Dallo screening negativo a quello positivo
Le esclusioni dal portafoglio sono le strategie più antiche e più semplici per un fondo sostenibile. Andiamo invece a vedere tutto il mondo Esg. Come agirà Eurizon su questo versante? Fra le cosiddette exclusions c’è la seguente voce: «Esclusioni e restrizioni Esg: emittenti “critici” per i quali viene attivato un processo di escalation che determina restrizioni e/o esclusioni rispetto all’universo di investimento del fondo; a tal riguardo non sono consentiti ulteriori investimenti in tali emittenti».

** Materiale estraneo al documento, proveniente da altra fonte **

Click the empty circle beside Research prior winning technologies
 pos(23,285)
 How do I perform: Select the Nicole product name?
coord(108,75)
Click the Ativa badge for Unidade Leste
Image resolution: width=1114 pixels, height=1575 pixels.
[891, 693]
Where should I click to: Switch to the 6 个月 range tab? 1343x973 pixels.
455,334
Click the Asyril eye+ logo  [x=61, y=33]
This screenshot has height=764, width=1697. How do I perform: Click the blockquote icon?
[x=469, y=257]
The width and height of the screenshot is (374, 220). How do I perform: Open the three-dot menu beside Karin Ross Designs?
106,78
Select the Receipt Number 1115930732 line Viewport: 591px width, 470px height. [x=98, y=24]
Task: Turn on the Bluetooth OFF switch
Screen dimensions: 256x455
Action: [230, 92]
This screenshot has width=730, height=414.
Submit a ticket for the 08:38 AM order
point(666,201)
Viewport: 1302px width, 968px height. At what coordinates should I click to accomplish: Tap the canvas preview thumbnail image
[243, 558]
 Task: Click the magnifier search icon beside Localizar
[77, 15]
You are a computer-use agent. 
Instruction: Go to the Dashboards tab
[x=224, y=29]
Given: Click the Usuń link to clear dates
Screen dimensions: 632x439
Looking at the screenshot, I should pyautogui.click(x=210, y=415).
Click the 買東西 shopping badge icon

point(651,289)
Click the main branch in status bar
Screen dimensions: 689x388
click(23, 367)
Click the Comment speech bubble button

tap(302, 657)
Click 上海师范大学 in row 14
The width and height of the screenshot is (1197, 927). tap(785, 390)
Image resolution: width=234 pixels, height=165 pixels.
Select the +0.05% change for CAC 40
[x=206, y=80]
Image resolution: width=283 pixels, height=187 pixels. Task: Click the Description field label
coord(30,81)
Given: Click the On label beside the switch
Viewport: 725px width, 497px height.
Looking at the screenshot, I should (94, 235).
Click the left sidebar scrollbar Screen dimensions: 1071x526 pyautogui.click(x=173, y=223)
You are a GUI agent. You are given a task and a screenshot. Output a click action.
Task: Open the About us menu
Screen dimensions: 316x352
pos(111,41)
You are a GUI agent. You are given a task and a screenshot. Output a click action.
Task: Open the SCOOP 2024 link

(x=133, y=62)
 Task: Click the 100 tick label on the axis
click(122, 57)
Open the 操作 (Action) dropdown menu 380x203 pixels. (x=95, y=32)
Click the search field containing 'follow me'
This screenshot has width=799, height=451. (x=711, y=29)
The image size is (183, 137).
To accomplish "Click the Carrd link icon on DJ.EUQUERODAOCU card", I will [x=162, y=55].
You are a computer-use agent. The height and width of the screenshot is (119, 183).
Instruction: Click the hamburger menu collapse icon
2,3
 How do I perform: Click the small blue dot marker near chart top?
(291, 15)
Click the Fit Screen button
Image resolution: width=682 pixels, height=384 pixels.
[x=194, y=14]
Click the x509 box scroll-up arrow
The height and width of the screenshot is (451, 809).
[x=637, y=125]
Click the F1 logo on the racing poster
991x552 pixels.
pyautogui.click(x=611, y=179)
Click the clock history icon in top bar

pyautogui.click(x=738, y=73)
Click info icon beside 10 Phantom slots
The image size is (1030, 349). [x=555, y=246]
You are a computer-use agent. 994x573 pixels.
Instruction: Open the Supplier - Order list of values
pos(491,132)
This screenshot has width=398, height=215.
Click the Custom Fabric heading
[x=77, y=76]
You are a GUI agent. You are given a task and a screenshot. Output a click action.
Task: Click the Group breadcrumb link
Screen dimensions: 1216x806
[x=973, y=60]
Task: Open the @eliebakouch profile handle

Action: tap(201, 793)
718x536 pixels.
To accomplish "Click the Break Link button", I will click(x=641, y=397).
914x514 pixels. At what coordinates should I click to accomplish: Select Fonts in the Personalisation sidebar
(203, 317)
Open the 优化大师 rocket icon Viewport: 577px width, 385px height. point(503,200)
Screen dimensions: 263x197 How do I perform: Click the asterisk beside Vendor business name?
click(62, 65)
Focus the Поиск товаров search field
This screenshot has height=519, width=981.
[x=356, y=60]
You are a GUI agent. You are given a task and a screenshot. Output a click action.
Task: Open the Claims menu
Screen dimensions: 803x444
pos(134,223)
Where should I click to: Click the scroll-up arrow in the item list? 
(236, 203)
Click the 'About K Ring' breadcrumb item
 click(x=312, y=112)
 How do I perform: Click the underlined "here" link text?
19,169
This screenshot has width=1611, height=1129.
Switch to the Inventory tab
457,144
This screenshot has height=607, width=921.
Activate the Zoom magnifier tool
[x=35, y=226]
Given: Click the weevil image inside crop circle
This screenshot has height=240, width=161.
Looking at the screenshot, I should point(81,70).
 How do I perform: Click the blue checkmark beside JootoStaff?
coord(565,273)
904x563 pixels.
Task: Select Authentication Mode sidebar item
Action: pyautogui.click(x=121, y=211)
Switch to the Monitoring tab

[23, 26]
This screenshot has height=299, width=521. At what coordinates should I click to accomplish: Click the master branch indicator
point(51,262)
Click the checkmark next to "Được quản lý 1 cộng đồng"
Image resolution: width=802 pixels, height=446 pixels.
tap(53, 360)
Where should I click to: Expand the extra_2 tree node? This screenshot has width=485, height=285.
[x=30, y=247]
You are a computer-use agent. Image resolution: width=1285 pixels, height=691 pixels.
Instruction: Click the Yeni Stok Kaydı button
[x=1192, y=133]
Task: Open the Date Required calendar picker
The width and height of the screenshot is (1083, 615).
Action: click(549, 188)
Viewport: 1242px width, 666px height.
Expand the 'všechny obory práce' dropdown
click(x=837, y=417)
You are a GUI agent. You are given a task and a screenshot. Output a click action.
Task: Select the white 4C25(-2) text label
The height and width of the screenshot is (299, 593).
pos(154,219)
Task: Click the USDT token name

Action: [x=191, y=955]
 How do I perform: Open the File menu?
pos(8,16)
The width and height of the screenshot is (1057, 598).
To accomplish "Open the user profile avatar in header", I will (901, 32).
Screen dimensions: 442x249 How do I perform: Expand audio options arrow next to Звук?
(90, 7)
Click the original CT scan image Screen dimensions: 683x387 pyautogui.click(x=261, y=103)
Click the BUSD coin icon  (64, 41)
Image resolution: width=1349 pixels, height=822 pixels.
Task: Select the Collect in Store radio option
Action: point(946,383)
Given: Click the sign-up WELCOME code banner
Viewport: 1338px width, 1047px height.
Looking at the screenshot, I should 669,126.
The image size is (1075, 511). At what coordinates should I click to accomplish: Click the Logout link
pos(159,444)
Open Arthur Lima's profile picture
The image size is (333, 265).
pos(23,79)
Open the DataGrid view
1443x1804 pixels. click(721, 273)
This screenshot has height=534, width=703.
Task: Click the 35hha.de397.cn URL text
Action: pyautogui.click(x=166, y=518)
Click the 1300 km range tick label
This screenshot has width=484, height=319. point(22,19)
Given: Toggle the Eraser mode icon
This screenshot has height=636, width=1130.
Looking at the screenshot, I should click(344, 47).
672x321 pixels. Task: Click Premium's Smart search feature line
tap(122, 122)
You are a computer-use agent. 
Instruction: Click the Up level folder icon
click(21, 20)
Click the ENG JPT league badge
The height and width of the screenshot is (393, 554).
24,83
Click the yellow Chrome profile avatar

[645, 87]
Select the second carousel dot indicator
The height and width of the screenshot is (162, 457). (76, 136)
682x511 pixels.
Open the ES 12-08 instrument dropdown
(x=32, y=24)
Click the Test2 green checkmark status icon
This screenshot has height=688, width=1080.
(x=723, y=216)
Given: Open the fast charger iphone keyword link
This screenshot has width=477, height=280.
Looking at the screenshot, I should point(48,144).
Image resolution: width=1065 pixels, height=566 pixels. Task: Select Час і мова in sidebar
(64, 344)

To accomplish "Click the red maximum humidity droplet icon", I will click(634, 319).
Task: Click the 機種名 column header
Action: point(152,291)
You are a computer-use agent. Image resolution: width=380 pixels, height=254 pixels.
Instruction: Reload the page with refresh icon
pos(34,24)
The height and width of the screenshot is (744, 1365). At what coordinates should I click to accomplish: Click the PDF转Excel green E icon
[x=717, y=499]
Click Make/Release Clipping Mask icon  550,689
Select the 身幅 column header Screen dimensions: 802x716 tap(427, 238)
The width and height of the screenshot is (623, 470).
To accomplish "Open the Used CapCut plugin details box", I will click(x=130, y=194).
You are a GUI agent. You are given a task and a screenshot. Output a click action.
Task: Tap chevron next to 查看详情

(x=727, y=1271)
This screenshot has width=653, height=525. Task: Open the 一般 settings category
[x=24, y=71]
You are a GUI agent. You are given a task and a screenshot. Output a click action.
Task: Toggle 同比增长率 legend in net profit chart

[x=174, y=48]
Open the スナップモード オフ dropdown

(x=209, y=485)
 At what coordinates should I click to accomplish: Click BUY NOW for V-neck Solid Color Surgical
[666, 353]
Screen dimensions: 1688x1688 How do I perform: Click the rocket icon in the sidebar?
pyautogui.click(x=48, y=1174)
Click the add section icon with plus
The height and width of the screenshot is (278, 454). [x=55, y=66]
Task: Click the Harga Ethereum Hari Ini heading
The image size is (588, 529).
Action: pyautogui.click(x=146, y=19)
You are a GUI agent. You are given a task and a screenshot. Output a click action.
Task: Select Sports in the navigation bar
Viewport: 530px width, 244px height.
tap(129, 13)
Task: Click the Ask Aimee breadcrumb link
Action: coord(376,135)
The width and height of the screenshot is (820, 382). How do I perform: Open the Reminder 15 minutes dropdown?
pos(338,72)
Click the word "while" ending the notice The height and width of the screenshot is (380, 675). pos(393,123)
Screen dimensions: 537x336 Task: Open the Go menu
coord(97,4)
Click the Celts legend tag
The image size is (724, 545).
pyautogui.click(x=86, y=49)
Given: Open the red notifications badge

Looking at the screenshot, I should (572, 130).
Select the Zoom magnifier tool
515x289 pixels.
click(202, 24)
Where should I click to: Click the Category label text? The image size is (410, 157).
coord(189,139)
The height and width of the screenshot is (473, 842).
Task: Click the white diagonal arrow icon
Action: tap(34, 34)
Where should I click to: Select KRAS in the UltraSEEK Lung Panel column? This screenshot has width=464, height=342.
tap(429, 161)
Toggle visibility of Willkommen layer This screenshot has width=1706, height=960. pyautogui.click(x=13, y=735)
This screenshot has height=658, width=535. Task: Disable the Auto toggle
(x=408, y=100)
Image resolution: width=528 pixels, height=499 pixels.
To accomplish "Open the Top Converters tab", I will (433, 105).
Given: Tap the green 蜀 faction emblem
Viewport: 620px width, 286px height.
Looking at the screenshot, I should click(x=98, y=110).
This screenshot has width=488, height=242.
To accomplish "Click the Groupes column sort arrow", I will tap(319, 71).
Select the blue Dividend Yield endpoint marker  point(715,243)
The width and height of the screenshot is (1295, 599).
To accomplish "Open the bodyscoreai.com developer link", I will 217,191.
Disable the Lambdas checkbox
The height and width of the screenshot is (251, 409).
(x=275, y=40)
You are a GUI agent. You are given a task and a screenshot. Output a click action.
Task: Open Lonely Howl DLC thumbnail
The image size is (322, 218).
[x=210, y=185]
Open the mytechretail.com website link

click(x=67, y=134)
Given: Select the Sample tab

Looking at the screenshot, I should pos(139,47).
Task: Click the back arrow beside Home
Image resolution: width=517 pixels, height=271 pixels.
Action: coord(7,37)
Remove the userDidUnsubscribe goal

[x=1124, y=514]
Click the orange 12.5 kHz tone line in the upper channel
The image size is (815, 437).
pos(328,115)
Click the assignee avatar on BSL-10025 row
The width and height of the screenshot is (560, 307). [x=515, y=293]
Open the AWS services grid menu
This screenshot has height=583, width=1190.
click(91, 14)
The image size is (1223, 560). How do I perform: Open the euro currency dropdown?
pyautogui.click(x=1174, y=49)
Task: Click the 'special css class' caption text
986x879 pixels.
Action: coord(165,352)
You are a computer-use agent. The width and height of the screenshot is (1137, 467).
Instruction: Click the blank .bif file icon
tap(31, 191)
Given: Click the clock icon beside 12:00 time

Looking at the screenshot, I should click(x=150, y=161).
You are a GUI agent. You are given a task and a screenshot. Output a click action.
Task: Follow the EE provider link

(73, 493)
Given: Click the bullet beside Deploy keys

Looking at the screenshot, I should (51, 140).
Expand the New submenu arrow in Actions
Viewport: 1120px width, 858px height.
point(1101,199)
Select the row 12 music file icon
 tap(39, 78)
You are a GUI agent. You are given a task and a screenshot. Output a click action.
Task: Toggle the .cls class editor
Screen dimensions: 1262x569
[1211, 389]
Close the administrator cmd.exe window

Sono definiti emittenti “critici”, viene spiegato nel documento di Eurizon, «quelle società caratterizzate da una più elevata esposizione a rischi ambientali, sociali e di governo societario ossia che presentano un livello di rating di sostenibilità Esg più basso nell’universo di investimento azionario e obbligazionario (rating Esg assegnato da Msci Esg Research).
Rispetto a questi emittenti “critici” si può decidere di bloccare l’investimento come previsto oppure esercitare l’azionariato attivo. Usciamo dal linguaggio tecnico per spiegare che i gestori verificano i rating etici e poi scelgono le aziende che: 1) si comportano meglio delle altre nei tre settori E (ambiente), S (sociale) e G (regole di governo aziendale); 2) Non si può però soltanto gestire questo tipo di azioni altrimenti il rischio è quello di entrare in una “bolla verde” e secondo qualcuno ci siamo vicini. Alternative? Il confronto con le aziende chiamato engagement per spingerle a migliorarsi.
Engagement sì o no e tempistiche di portafoglio
La Sgr di IntesaSanpaolo prevede l’azionariato attivo nelle proprie strategie sostenibili. Il gestore del fondo, dopo l’applicazione del regolamento Sfdr, decide a) quali aziende stimolare con l’attività di engagement e b) quali invece togliere dal portafoglio. Nel primo caso, la Sgr si dà un tempo di 18 mesi per verificare se grazie al pressing sul management riesce a far migliorare gli standard di sostenibilità; trascorso questo periodo, «qualora non siano stati riscontrati effetti positivi o il miglioramento del rating di sostenibilità, la Sgr decide se avviare il processo di disinvestimento dai patrimoni gestiti».
L’attività di engagement viene realizzata lì dove si vede del valore da estrarre grazie appunto a un miglioramento degli standard di sostenibilità. Nel caso b) invece, per il gestore non ci sono speranze. Quindi? Ecco la reazione del gestore Eurizon: «Gli emittenti “critici” per i quali non viene avviato il processo di engagement vengono dismessi dai portafogli gestiti secondo le tempistiche ritenute più opportune nell'interesse dei partecipanti/clienti e, comunque, entro tre mesi dalla decisione assunta».
Come stimolare la gestione attiva
Ultimo elemento da segnalare nel documento Eurizon, è lo stimolo al gestore a far meglio del parametro di riferimento del fondo (benchmark). La Sgr si prefigge «un punteggio Esg, calcolato a livello complessivo di portafoglio, superiore al punteggio Esg del parametro di riferimento (benchmark)».
Quindi a Eurizon non basta che il gestore abbia un punteggio delle sue aziende con rating etico (i dati sono quelli dell’info-provider specializzato “Msci Esg Research”) in linea con il parametro di riferimento. Si punta a fare meglio. E tale asticella è stata alzata per tutti i 123 allineati al nuovo regolamento green dell’Europa. Vedremo in quanti di loro batteranno il benchmark sostenibile.